Aim of the exercise.
The answer must consist of every line below containing "agent".

Items from a dataset:
==========
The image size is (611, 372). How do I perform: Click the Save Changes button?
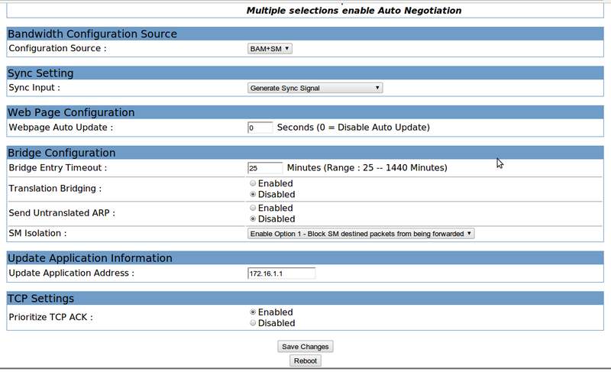tap(305, 347)
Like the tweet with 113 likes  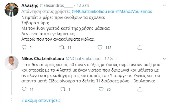100,47
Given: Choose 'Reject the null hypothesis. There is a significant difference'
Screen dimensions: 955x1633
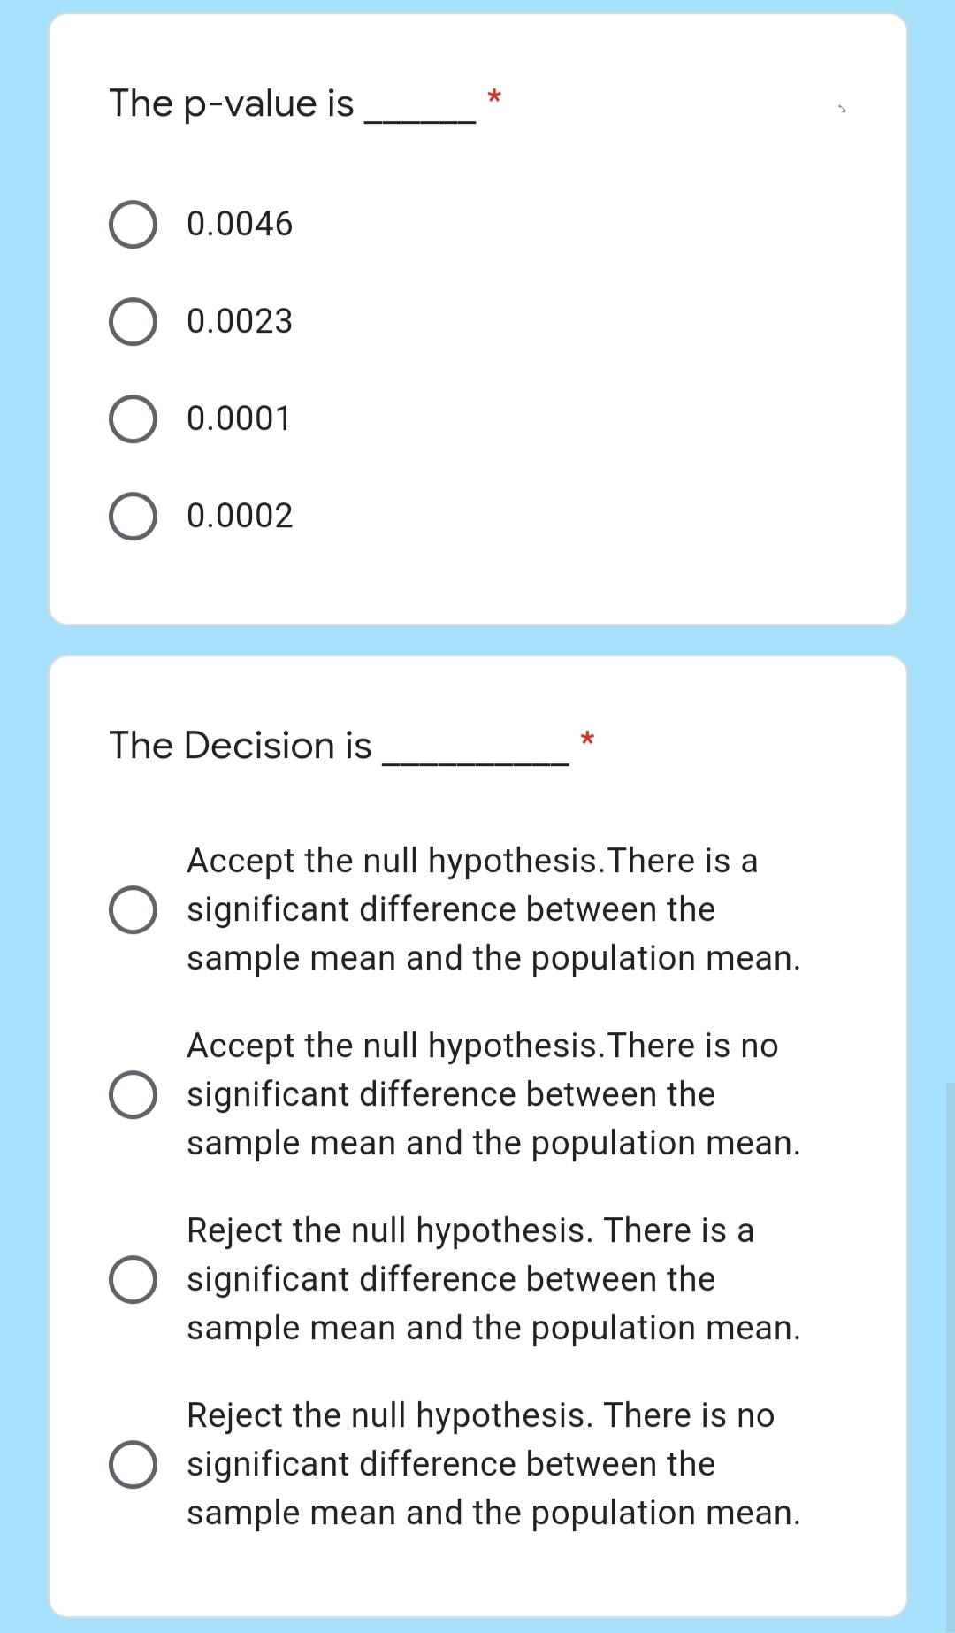Looking at the screenshot, I should (x=133, y=1278).
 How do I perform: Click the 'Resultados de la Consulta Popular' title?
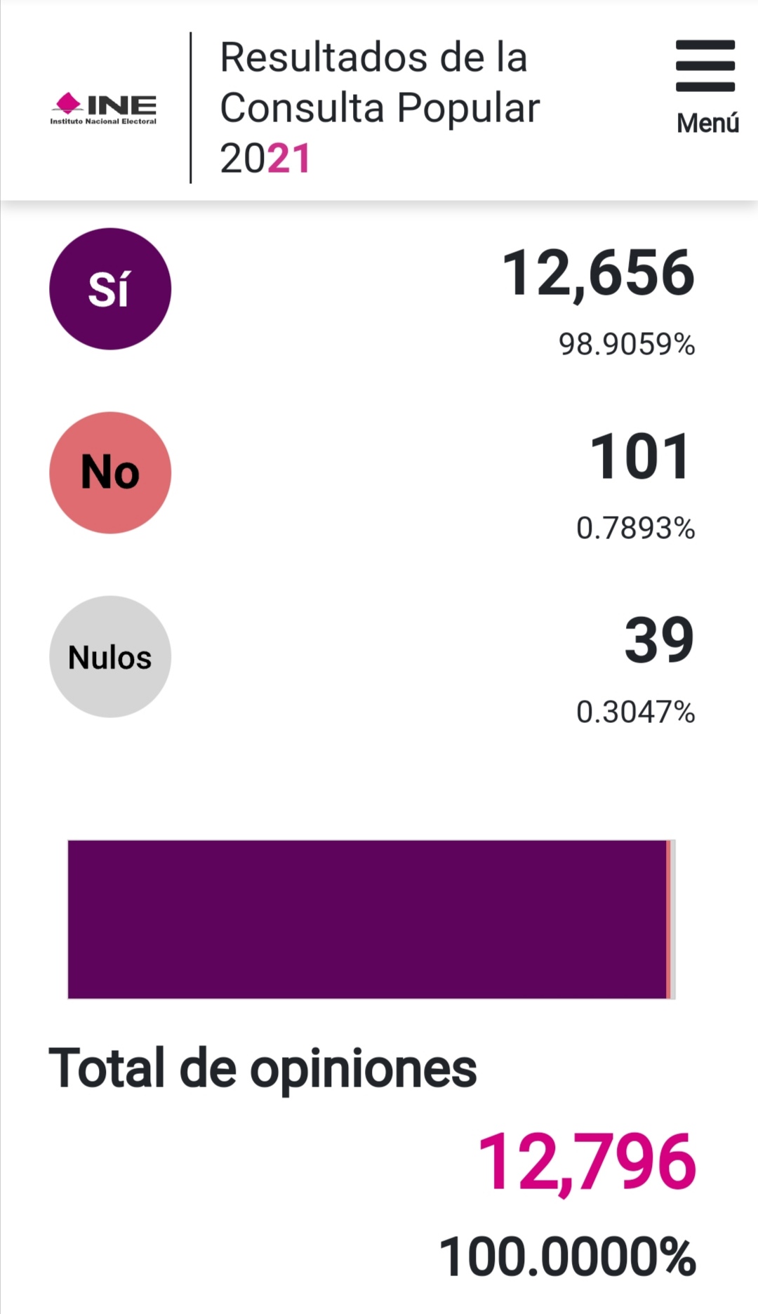379,83
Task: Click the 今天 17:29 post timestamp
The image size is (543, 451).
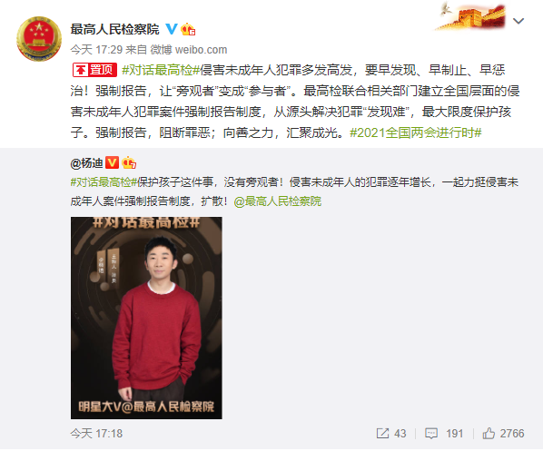Action: [x=96, y=50]
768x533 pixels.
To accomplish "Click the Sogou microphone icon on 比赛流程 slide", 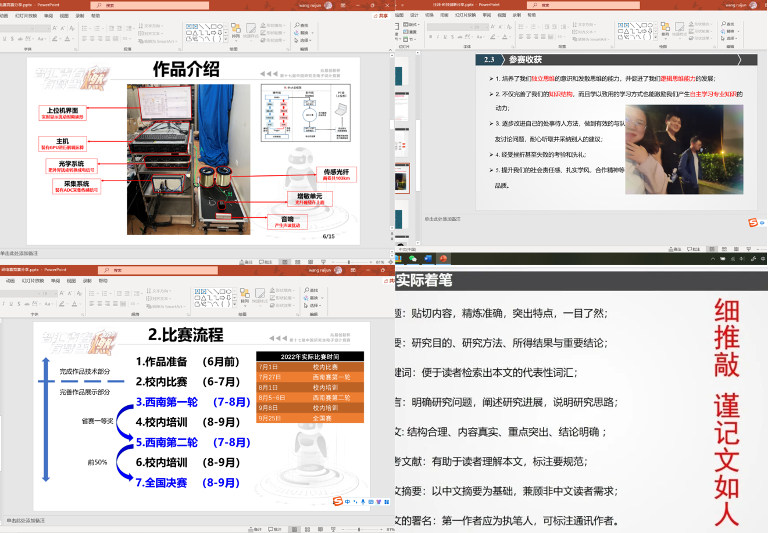I will (x=363, y=502).
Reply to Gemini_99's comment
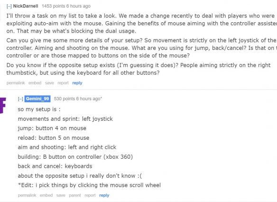The image size is (277, 202). (x=104, y=195)
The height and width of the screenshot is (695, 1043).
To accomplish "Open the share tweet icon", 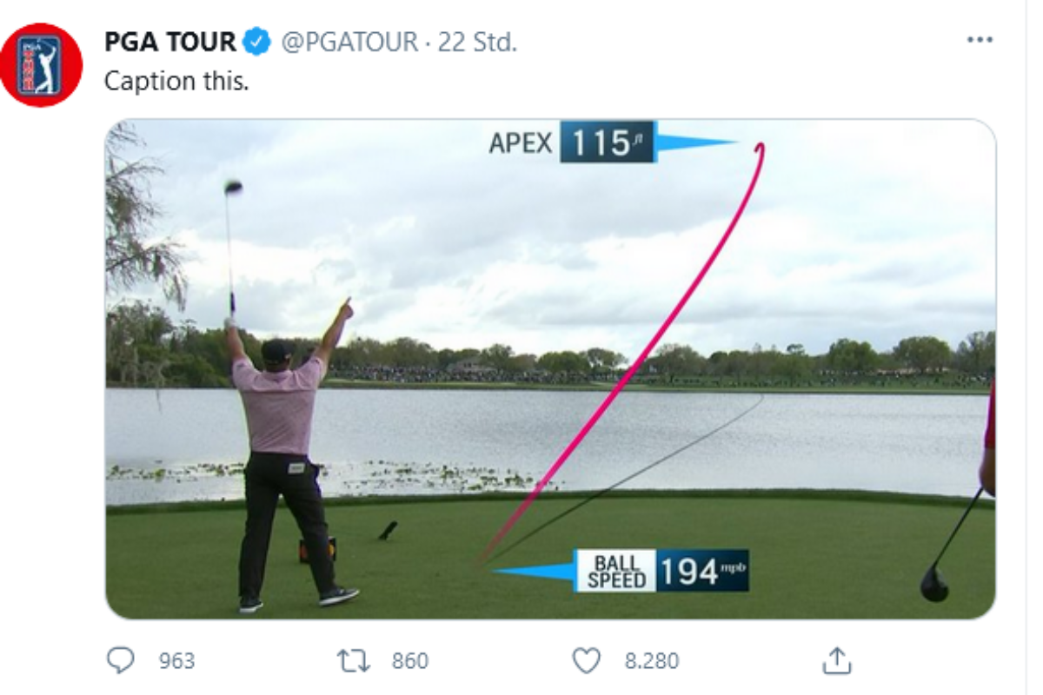I will 836,661.
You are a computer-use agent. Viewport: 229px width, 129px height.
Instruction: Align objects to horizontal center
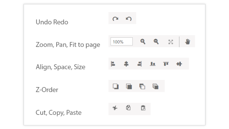point(126,64)
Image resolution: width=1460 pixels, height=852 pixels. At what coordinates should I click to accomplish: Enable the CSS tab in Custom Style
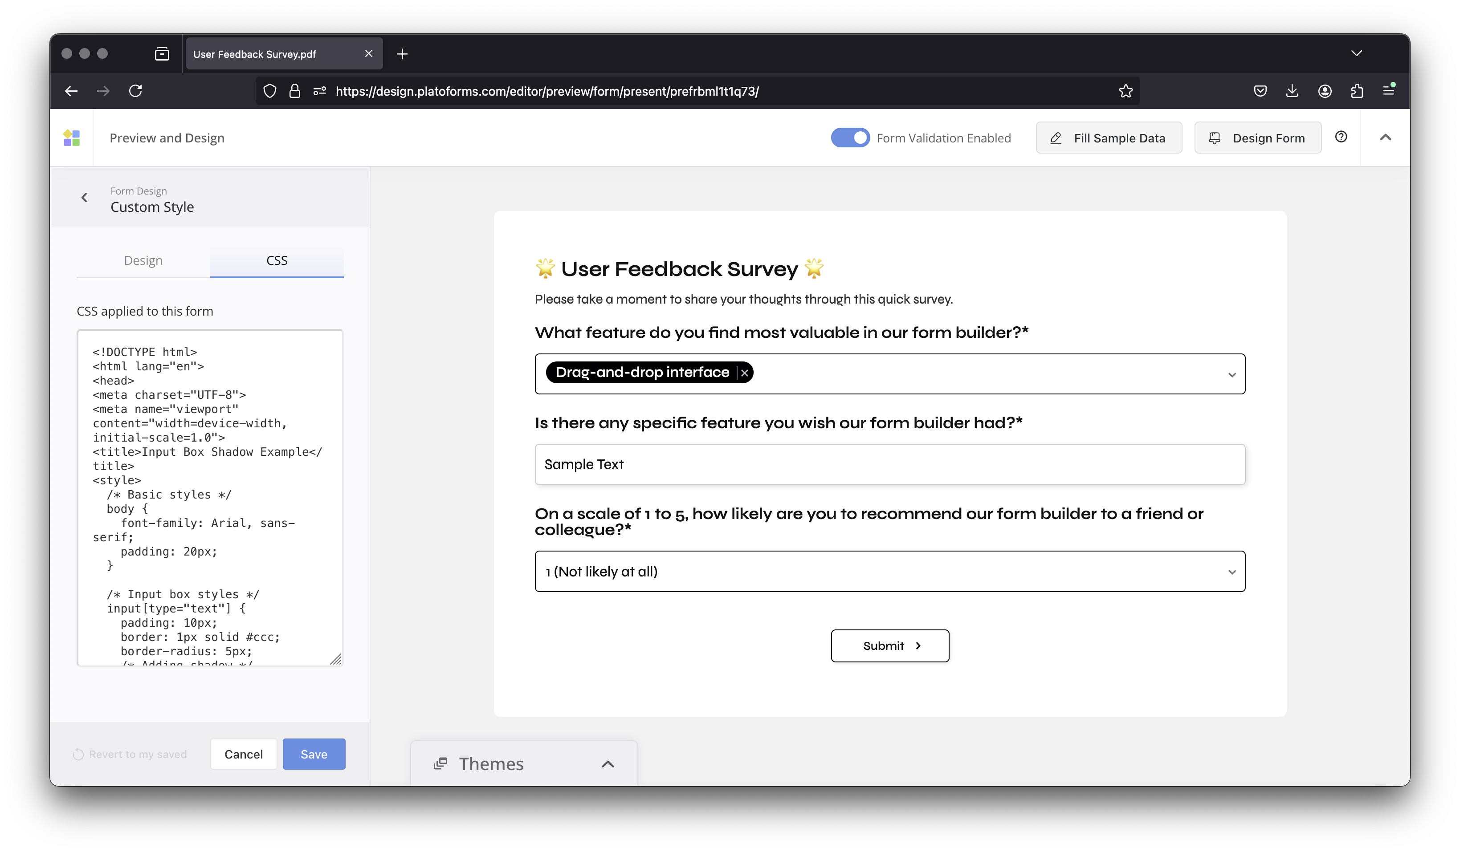click(276, 259)
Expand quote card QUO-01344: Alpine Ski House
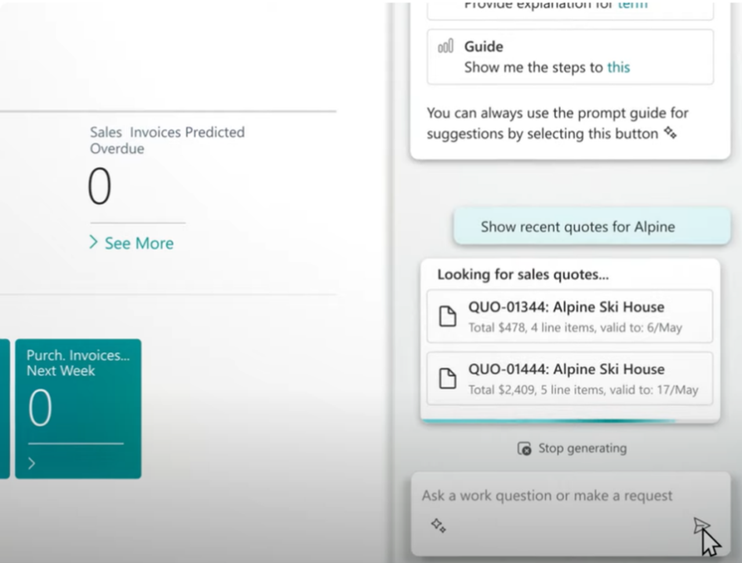The image size is (742, 563). (570, 317)
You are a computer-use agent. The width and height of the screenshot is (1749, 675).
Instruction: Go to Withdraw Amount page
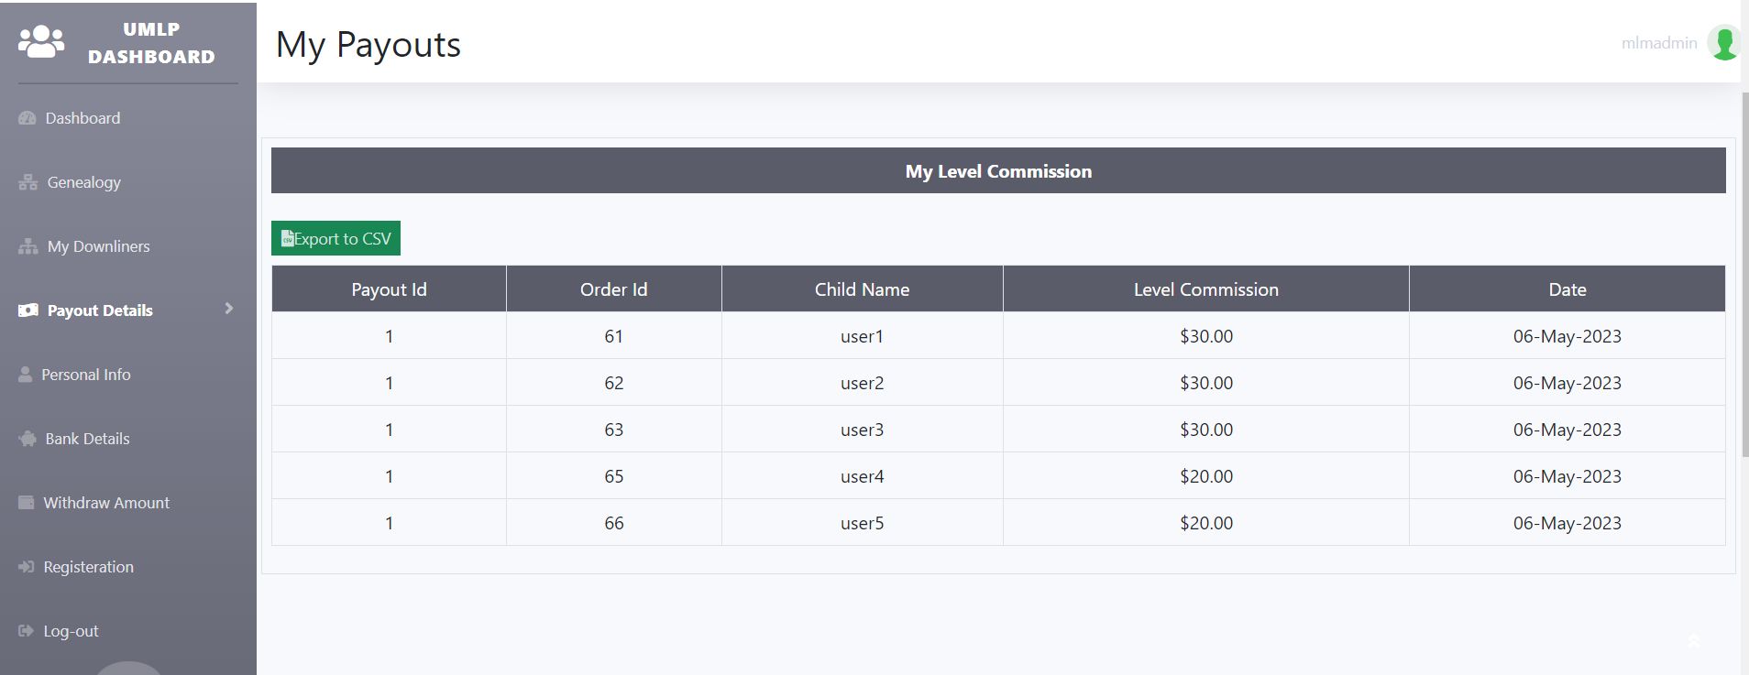click(106, 503)
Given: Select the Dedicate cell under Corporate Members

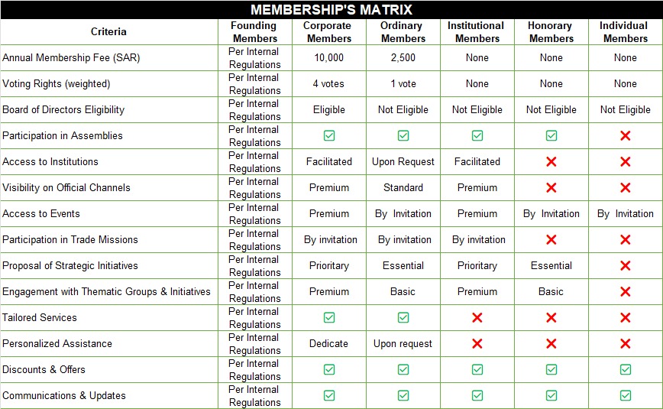Looking at the screenshot, I should click(x=329, y=343).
==========
Response to the task.
You are a computer-use agent. Viewport: 229px width, 129px height.
You are a computer-use agent. The width and height of the screenshot is (1749, 675).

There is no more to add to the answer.